Since 1995 Picon has diversified, and now makes two different aperitifs:
- The original Picon bière, which accompanies beer.
- Picon club, to drink in cocktails with dry white wine.

In the 1970s, the strength of Picon was reduced from 30% to 25% ABV. In 1989, it was reduced yet again to 18% ABV.

In 2003 the drink was mainly sold (70%) in the north and east of France. The total production was 4 million bottles.

Picon Punch is a mixed drink featuring Amer Picon, originating in Europe and popular among Basque immigrants in the United States.
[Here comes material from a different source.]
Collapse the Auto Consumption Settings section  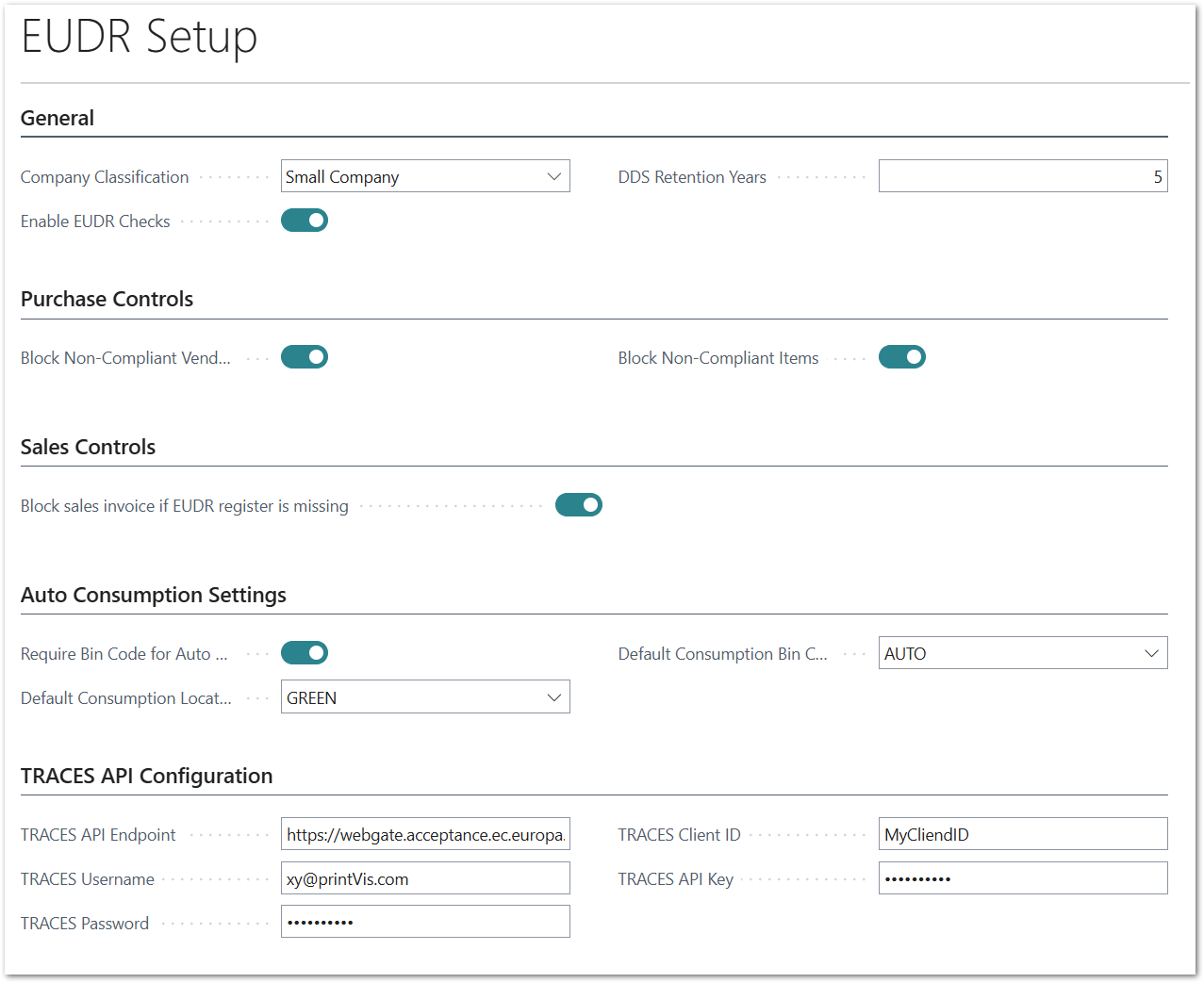(x=154, y=595)
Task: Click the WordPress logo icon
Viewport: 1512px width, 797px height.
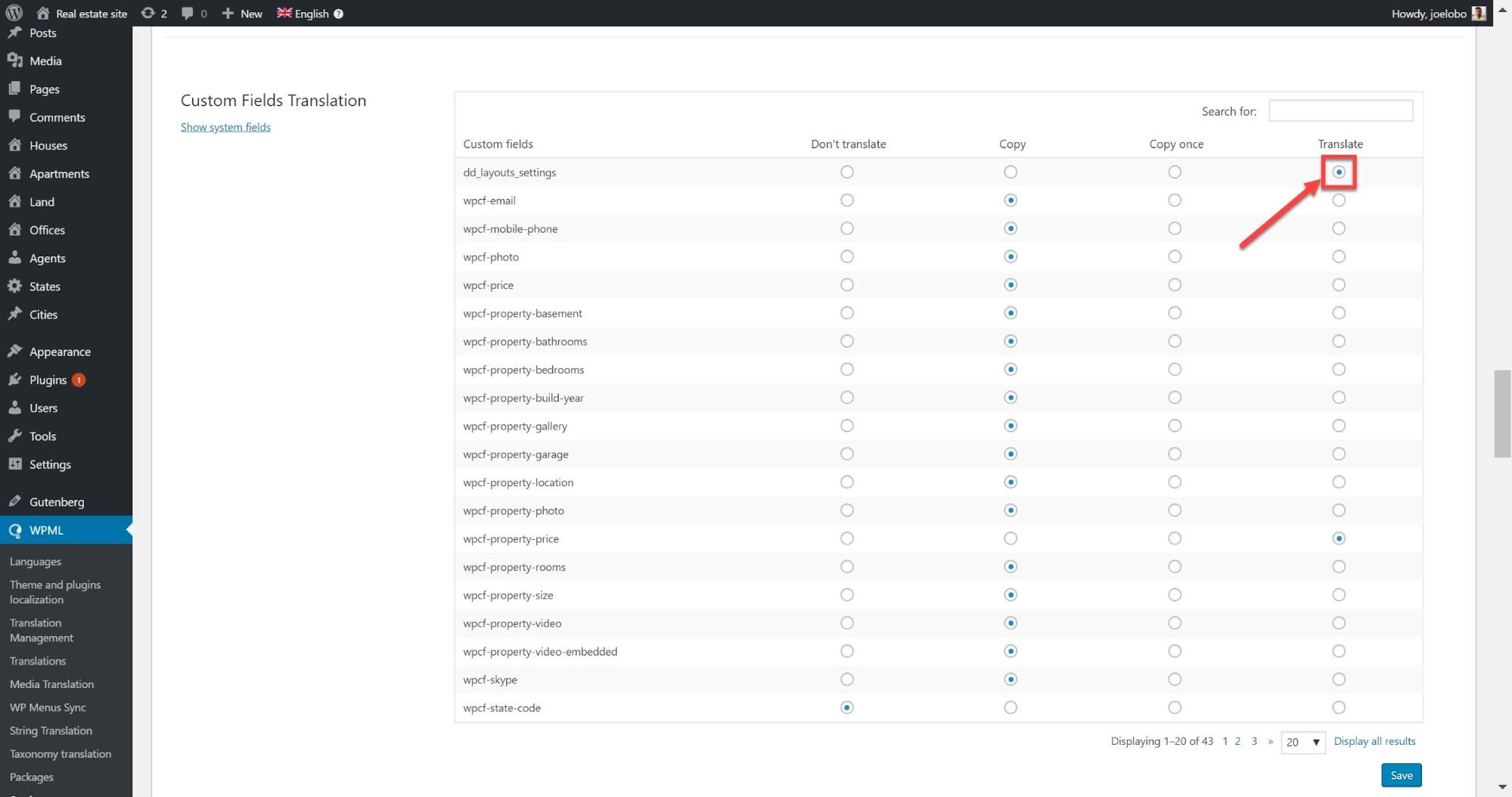Action: pos(14,13)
It is primarily served in Boise, Idaho; Bakersfield, California; and throughout northern Nevada. The drink is almost never made in Basque Country however.

The unavailability of Picon in America has led to the use of local substitutes. Torani Amer is the most popular, and the specified liquor in a bill proposing to make Picon Punch the official Nevada state cocktail. Other substitutes include Bigallet China-China liqueur, also made in France, but more available in the US, and clones produced by local distilleries, including The Depot Craft Brewery Distillery in Reno, Nevada and Golden Moon Distillery in Golden, Colorado. Amer Boudreau is a DIY drink created by Seattle-based mixologist, bartender and author Jamie Boudreau to the specifications of the pre-1970 recipe for Picon.